▶ **PROMPT**:
Give the data below again, word for word.

▶ **DATASET**:
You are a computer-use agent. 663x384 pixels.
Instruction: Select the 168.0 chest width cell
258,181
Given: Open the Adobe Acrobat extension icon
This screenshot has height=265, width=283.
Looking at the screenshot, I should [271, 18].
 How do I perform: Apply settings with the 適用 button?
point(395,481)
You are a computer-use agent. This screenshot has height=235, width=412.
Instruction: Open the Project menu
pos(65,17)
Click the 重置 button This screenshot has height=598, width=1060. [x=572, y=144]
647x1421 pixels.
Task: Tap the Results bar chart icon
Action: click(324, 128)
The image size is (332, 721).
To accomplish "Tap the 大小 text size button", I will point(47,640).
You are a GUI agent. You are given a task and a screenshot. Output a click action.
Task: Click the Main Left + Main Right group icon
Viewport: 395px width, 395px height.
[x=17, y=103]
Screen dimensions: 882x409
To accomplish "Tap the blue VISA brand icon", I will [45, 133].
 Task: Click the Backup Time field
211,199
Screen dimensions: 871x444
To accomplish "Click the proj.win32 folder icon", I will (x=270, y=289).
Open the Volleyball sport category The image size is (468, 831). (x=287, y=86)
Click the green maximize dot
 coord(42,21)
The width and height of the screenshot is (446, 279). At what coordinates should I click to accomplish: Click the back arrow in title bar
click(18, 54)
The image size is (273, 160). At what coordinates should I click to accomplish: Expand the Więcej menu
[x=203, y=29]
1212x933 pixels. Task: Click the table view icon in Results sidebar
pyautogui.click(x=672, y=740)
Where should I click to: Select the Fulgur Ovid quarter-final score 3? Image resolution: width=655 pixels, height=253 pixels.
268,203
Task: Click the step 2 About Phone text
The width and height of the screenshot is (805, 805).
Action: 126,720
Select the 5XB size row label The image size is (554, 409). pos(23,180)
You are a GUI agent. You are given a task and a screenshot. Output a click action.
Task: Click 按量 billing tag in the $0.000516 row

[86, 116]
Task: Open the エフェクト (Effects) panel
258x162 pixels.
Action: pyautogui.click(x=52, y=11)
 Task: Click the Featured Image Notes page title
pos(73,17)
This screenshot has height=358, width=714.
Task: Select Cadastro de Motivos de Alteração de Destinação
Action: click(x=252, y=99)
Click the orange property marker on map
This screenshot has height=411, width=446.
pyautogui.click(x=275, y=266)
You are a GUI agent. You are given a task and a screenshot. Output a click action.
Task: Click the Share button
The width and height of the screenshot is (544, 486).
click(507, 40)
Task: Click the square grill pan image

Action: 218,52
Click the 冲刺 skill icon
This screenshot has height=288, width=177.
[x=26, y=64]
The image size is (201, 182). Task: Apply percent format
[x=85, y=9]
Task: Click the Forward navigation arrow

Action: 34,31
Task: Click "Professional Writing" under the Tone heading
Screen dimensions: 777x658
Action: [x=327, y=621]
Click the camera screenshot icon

▶ **SOLUTION BELOW**:
You are a computer-use agent. 663x384 pixels.
Instruction: Select the 168.0 chest width cell
258,181
Given: Open the Adobe Acrobat extension icon
This screenshot has height=265, width=283.
Looking at the screenshot, I should [271, 18].
 How do I perform: Apply settings with the 適用 button?
point(395,481)
You are a computer-use agent. This screenshot has height=235, width=412.
Instruction: Open the Project menu
pos(65,17)
Click the 重置 button This screenshot has height=598, width=1060. [x=572, y=144]
647x1421 pixels.
Task: Tap the Results bar chart icon
Action: click(324, 128)
The image size is (332, 721).
To accomplish "Tap the 大小 text size button", I will point(47,640).
You are a GUI agent. You are given a task and a screenshot. Output a click action.
Task: Click the Main Left + Main Right group icon
Viewport: 395px width, 395px height.
[x=17, y=103]
Screen dimensions: 882x409
To accomplish "Tap the blue VISA brand icon", I will [45, 133].
 Task: Click the Backup Time field
211,199
Screen dimensions: 871x444
To accomplish "Click the proj.win32 folder icon", I will (x=270, y=289).
Open the Volleyball sport category The image size is (468, 831). (x=287, y=86)
Click the green maximize dot
 coord(42,21)
The width and height of the screenshot is (446, 279). At what coordinates should I click to accomplish: Click the back arrow in title bar
click(18, 54)
The image size is (273, 160). At what coordinates should I click to accomplish: Expand the Więcej menu
[x=203, y=29]
1212x933 pixels. Task: Click the table view icon in Results sidebar
pyautogui.click(x=672, y=740)
Where should I click to: Select the Fulgur Ovid quarter-final score 3? Image resolution: width=655 pixels, height=253 pixels.
268,203
Task: Click the step 2 About Phone text
The width and height of the screenshot is (805, 805).
Action: 126,720
Select the 5XB size row label The image size is (554, 409). pos(23,180)
You are a GUI agent. You are given a task and a screenshot. Output a click action.
Task: Click 按量 billing tag in the $0.000516 row

[86, 116]
Task: Open the エフェクト (Effects) panel
258x162 pixels.
Action: pyautogui.click(x=52, y=11)
 Task: Click the Featured Image Notes page title
pos(73,17)
This screenshot has height=358, width=714.
Task: Select Cadastro de Motivos de Alteração de Destinação
Action: click(x=252, y=99)
Click the orange property marker on map
This screenshot has height=411, width=446.
pyautogui.click(x=275, y=266)
You are a GUI agent. You are given a task and a screenshot. Output a click action.
Task: Click the Share button
The width and height of the screenshot is (544, 486).
click(507, 40)
Task: Click the square grill pan image

Action: 218,52
Click the 冲刺 skill icon
This screenshot has height=288, width=177.
[x=26, y=64]
The image size is (201, 182). Task: Apply percent format
[x=85, y=9]
Task: Click the Forward navigation arrow

Action: 34,31
Task: Click "Professional Writing" under the Tone heading
Screen dimensions: 777x658
Action: [x=327, y=621]
Click the camera screenshot icon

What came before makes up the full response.